Hubble Scores a Ring

Credit: NASA, ESA and W. Harris (McMaster University, Ontario, Canada)

 

 

 

 

 

 

 

 

 

 

 

 

 

 

 

 

The Hubble Space Telescope has captured a new image of NGC 7049, a mysterious looking galaxy that blurs the boundary between spiral and elliptical galaxies.

This picture, taken with a small ground-based camera, shows on its central-left portion the constellation of Indus, in the southern sky. Credit: A. Fujii

NGC 7049 is found in the constellation of Indus, and is the brightest of a cluster of galaxies, a so-called Brightest Cluster Galaxy.
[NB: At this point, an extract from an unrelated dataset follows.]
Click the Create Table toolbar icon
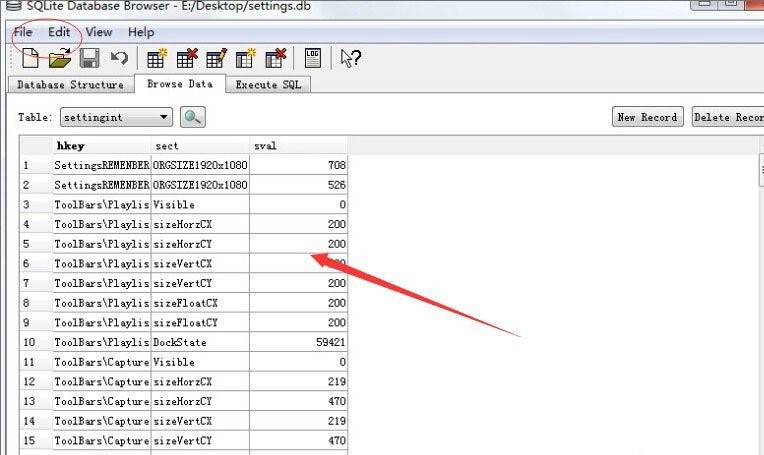 click(157, 59)
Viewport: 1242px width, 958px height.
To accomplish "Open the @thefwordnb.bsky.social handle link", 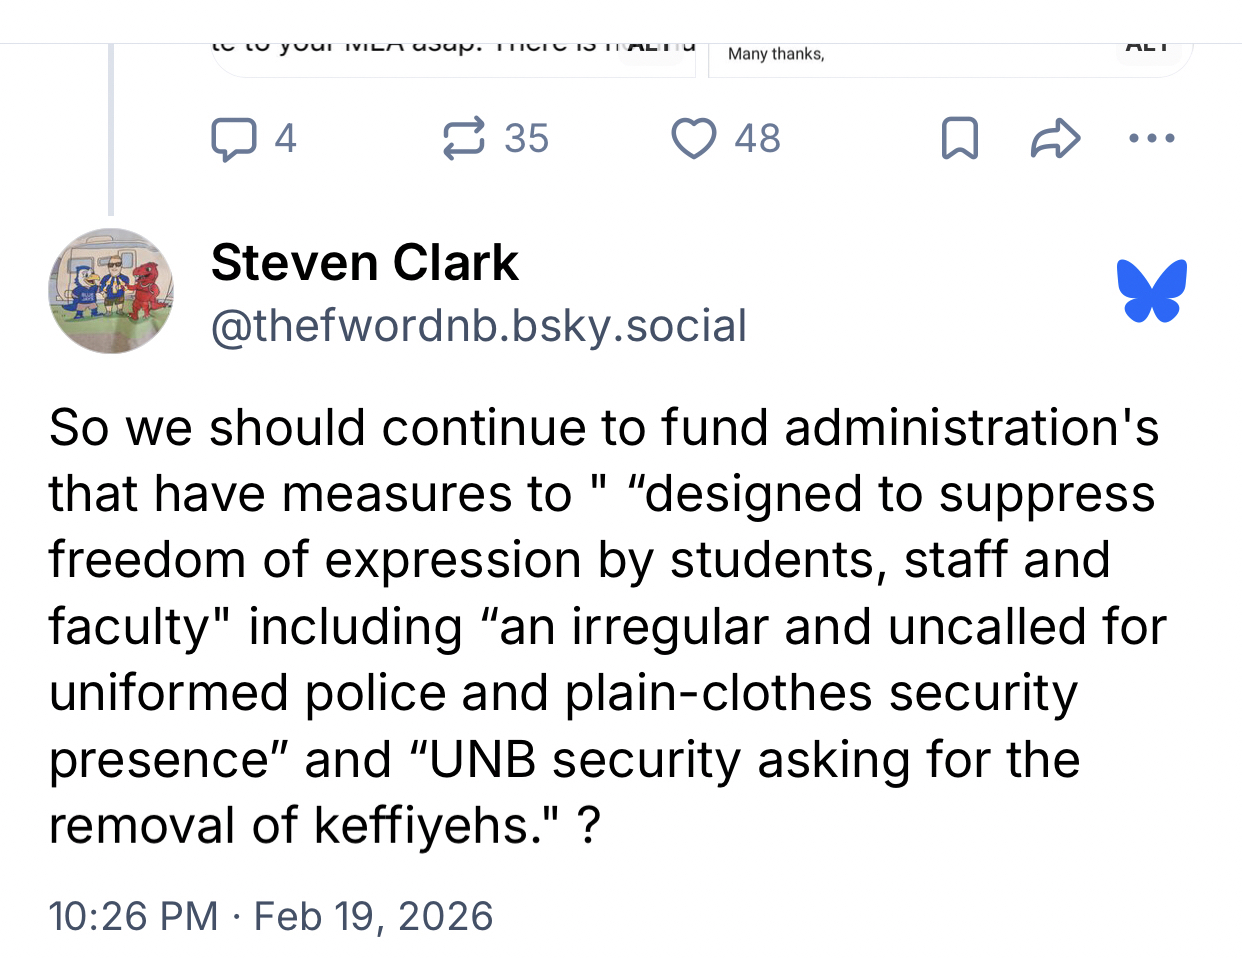I will pyautogui.click(x=478, y=326).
They represent some of the oldest and most massive galaxies, and they allow astronomers to study the elusive globular clusters lurking within.

Globular clusters are very dense and compact groupings of a few hundreds of thousands of young stars bound together by gravity. The globular clusters in NGC 7049 are seen as the sprinkling of small faint points of light in the galaxy’s halo. The halo – the ghostly region of diffuse light surrounding the galaxy – comprises myriad individual stars and provides a luminous background to the remarkable swirling ring of dust lanes surrounding NGC 7049’s core. The dust lanes appear as a lacy ring.

The image was taken by the Advanced Camera for Surveys on Hubble, which is optimized to hunt for galaxies and galaxy clusters in the remote and ancient Universe, at a time when our cosmos was very young. 

The constellation of Indus, or the Indian, is one of the least conspicuous in the southern sky. It was named in the 16th century by Dutch astronomer Petrus Plancius from observations made by Dutch navigator Pieter Dirkszoon Keyser and Dutch explorer Frederick de Houtman.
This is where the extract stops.